* **TASK DETAILS**:
Continue the Advent sermon "A New Day is Dawning" below, starting right after its last sentence.

* **TEXT FOR ANALYSIS**:

____________

A New Day is Dawning

 

Advent I 2020

Mark 13:24-27, Isaiah 64:1-9, 1 Corinthians 1:3-9

            Imagine it is New Year’s Eve or New Year’s Day. Now, I’m not thinking of looking ahead a month or so to now as 2020 yields to 2021, but to what you would normally be doing on normal New Year’s. What are you experiencing? Perhaps some are feeling the result of the holiday punch at last night’s festivities, others feeling a bit of nostalgia for years past, and yet others hopefulness and joy.

Many of us might answer that we are experiencing the hope, or the challenge of a new year and the resolutions we might be making for a new start, a changed behavior, or a healthier lifestyle in the new year. Perhaps some are recalling the joy of simply having another day to spend with loved ones.

Each new year seems to feel like a new start and a new opportunity for many people, for all kinds of things.

We might be experiencing the camaraderie of friends and family as we see in a new year with all its promise. In the years of my youth we were always cooking a big meal for family members who would be joining us later. The Rose Bowl Parade would be accompanying us on the TV as we made our preparations. My dad would be preparing for the football that would take up a large part of the day.

There would be joy, and hope, and something special about that day, regardless of how we were preparing to spend it.

Today, the first Sunday of Advent truly is a New Year’s Day of a kind. For it is on this day that in the church, the “year” resets and we begin a new cycle of readings. In a liturgical church like ours, Advent is a big deal, though living in the world as we are it might be overshadowed by the commercialization and secular rush toward Christmas.

There is a tension in these weeks of Advent, as we hear from our lessons a kind of lament, even as cheery white or colored lights are going up on the inside and outside of our houses.

There is a tension as we sing songs like today’s “Come, Thou Long Expected Jesus” during worship,” and then turn around a sing along to “I’ll Be Home for Christmas,” “Silver Bells,” “O Come All ye Faithful,” or “Grandma Got Run Over By a Reindeer” as we go about the rest of our day.

____________

* **DATA SHOWN**:
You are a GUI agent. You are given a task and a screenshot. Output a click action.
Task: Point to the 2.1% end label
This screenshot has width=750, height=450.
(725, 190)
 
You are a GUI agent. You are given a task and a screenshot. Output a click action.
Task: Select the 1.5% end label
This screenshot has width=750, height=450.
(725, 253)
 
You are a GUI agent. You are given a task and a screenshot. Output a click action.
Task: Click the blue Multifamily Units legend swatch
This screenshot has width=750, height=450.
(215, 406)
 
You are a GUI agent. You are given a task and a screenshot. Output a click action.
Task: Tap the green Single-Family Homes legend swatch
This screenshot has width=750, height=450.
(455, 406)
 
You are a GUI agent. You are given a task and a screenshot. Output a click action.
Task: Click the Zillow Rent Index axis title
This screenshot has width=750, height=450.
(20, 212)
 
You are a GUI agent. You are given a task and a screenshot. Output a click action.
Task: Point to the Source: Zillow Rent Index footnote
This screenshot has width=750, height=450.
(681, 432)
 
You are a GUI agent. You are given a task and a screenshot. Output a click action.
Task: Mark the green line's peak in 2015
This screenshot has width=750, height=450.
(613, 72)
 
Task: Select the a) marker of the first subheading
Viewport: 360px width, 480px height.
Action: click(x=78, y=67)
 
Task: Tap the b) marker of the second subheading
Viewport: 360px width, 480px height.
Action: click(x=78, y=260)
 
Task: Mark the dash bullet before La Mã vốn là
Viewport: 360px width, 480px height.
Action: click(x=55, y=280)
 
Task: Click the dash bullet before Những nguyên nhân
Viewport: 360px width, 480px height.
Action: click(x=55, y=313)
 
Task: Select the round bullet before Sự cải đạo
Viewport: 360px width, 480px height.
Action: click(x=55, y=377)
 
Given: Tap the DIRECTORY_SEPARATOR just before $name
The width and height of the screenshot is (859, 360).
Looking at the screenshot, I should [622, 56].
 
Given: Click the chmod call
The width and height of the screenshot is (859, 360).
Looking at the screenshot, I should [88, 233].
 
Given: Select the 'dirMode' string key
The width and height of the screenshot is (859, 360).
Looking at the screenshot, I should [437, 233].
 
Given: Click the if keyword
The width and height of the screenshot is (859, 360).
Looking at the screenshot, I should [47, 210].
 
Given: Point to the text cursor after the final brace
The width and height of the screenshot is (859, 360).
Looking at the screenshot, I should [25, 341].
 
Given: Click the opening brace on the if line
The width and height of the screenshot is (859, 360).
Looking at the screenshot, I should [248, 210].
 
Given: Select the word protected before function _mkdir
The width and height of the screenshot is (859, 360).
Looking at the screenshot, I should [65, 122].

____________

* **ANSWER TO THE EXERCISE**:
This year, however, while we long for the cheer, a manifestation of which saw decorations and trees going up extra early all around our neighborhoods and even, perhaps, in your house, the truth is that for many of us and for the world around us, the lament expressed in our lessons today much more closely where our hearts are, than any other Advent season of our memories.

It appears as though this year will go out with as much stress and difficulty as we have experienced for the last nine months of it. COVID has changed our world. With the onset of winter in the northern hemisphere, and increased time indoors, and the inevitable gathering of people for the holidays taking place regardless of the recommendations publicized for public health reasons, the peaks of virus we are experiencing right now are likely to carry us into the new calendar year as well.

In the past few months, some of us have lost loved ones to COVID, others have been separated from the ones they loved in their last days because of COVID. Many of us are following mandates and keeping to ourselves this holiday season, with great departures from our normal activities. And we are sad.

The environment around us is so different, our activities so different, our lives are so very different from what they were just a year ago. Some of us are trying our hardest to accept the changes in our lives with grace and humor – an enormous feat some days.

Others of us are angry at the restrictions placed on our lives or on the insensitivity of others whom we judge as selfish, willing to risk or reduce the quality and quantity of our lives in order to maintain the quality and desires of theirs. This has created enormous divisions between many of us and our neighbors.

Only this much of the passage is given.